Data entries
◆ ◆ ◆ ◆ ◆ ◆ ◆

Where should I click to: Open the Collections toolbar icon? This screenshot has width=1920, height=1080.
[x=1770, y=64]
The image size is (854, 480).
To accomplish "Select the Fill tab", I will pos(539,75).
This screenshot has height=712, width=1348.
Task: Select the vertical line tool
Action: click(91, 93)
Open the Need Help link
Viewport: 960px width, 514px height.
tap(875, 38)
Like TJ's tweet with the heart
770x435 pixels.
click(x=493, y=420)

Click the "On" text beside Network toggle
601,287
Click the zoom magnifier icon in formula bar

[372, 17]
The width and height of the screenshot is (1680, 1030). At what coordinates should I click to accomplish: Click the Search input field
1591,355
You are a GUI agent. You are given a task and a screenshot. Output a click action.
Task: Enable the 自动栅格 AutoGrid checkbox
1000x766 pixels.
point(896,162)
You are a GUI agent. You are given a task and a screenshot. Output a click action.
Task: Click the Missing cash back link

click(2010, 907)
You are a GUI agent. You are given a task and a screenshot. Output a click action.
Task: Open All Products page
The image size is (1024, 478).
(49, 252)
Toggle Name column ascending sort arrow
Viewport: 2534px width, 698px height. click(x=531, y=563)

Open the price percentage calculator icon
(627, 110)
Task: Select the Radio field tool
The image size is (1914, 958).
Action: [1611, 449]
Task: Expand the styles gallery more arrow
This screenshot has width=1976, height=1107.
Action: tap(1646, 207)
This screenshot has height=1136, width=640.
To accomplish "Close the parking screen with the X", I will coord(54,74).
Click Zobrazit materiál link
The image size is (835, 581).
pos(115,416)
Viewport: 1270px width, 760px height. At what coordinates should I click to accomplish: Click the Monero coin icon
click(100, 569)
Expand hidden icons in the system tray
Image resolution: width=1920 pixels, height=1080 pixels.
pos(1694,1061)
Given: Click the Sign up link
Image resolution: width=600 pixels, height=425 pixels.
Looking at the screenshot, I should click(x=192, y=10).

◆ ◆ ◆ ◆ ◆ ◆ ◆

Return each line from the records above that contains the string "accomplish". Matching is case-sensitive.

To accomplish "Select the Fill tab", I will pos(539,75).
The width and height of the screenshot is (1680, 1030). At what coordinates should I click to accomplish: Click the Search input field
To accomplish "Close the parking screen with the X", I will coord(54,74).
Viewport: 1270px width, 760px height. At what coordinates should I click to accomplish: Click the Monero coin icon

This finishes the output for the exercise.